Once, again, seven years to the day in the Gulf Coast area, another tropical storm (Isaac) is following a path similar to Hurricane Katrina (2005). After it made landfall (6:45 p.m., CDT, 8/28/12), the winds gradually increased to a Category 1 Hurricane (80 mph, with gusts up to 100 mph). The torrential rains that had fallen began to cause catastrophic flooding, and eight hours after landfall, over 500,000 people in Louisiana, Mississippi, and Arkansas had lost electric power.
Shortly after midnight, another report stated that power was out for 482,000 customers across southern Louisiana, with about 157,000 of them living in New Orleans. This natural disaster, as of 10:00 a.m., PDT, 8/29/12; is still in progress, and once again, one of the major lessons learned from Katrina is “lack of communications with citizens, when electric power is lost.” Power failures can also happen when earthquakes strike, as many Californians know from personal experiences over the years.

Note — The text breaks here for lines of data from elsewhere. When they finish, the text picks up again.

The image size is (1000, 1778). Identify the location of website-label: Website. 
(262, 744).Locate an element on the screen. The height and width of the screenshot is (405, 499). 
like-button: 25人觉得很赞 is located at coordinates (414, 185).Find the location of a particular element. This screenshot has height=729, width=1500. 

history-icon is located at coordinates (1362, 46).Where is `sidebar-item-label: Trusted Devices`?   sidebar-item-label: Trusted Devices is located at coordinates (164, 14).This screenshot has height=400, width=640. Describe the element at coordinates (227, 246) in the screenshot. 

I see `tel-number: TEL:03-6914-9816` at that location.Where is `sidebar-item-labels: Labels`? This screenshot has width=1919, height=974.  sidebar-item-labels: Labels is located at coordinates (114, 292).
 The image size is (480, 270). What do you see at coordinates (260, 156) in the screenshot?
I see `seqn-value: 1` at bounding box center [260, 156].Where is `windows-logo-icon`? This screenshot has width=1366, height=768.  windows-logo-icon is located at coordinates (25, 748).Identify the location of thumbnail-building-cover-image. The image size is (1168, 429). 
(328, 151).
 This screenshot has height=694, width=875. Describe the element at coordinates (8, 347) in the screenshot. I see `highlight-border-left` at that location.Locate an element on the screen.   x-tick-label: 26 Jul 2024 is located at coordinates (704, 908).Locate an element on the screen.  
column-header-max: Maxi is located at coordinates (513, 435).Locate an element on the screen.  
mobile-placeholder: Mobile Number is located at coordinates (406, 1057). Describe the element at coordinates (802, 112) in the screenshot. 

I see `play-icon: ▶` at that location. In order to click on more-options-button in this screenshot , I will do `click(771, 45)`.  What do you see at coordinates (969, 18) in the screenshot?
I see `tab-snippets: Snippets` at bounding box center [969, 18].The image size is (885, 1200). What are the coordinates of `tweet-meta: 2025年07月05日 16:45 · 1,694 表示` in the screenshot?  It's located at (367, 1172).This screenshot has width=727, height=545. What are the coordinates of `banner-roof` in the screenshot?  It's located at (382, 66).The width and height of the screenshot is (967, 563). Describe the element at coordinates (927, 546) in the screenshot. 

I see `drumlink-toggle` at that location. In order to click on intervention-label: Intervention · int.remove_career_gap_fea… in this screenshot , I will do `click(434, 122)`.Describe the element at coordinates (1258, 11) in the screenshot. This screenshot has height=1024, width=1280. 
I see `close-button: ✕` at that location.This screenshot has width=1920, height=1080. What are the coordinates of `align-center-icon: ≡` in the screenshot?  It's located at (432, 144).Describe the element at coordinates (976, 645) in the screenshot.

One government official interviewed by CNN, who served during Hurricane Katrina, stated that most emergency rescues made during the first 24-hours, were made by neighbors helping neighbors. It was stories like this that motivated Petaluma citizens in 2005-2006 to initiate a pilot project that eventually resulted in an all-volunteer emergency response project known as CERT-NERT-ALERT.
Communication-wise, the American Radio Relay League’s motto says it all, “When all else fails … there is amateur radio.” Seven years after Katrina, a group of Petaluma Hams are hoping that “Neighborhood HamWatch” groups will help meet the need for communications among residents when there is a loss of power during a major disaster.